Describe a time you had to learn something entirely new under pressure.

HIPAA compliance with real patient data and real regulatory consequences.

When I started building Tiny Steps, I didn't know what a BAA was. I didn't know what PHI meant. I didn't know that a database hosting patient records needs a Business Associate Agreement with the hosting provider or you're in violation of federal law. I didn't know that social security numbers need AES-256-GCM encryption at rest. I didn't know that every clinical table needs row-level security policies for multi-tenant isolation.

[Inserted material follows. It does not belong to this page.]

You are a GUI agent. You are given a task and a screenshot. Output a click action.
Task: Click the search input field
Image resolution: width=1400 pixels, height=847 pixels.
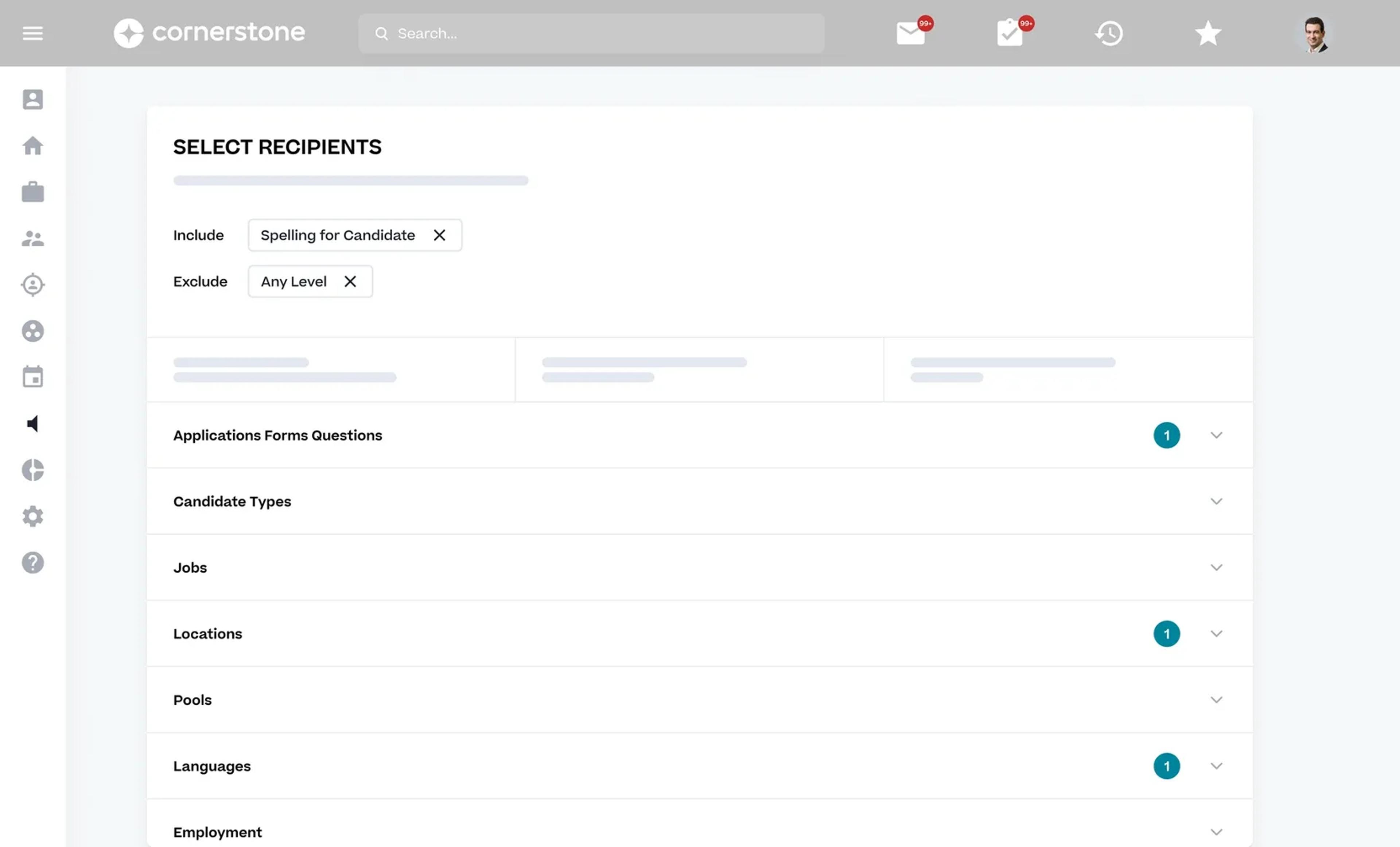point(591,32)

And I was building software that would store names, dates of birth, ICD-10 diagnostic codes, insurance information, and clinical session records for children ages zero to three.

There was no option to learn slowly. Real agencies were waiting. Real therapists needed the system. Real children's data would be in the database. So I studied. I read HIPAA requirements. I talked to people who'd built compliant systems. I implemented RLS on every clinical table. I set up audit logging that captured 5,361 events. I encrypted SSNs at rest. I built a credential lockout system that blocks login when a therapist's critical credentials expire.

The pressure was real. This wasn't a school project where a bug means a lower grade. This was healthcare software where a security failure means someone's medical information is exposed. That pressure made me more careful, not less productive. When the stakes are real, the quality rises to meet them.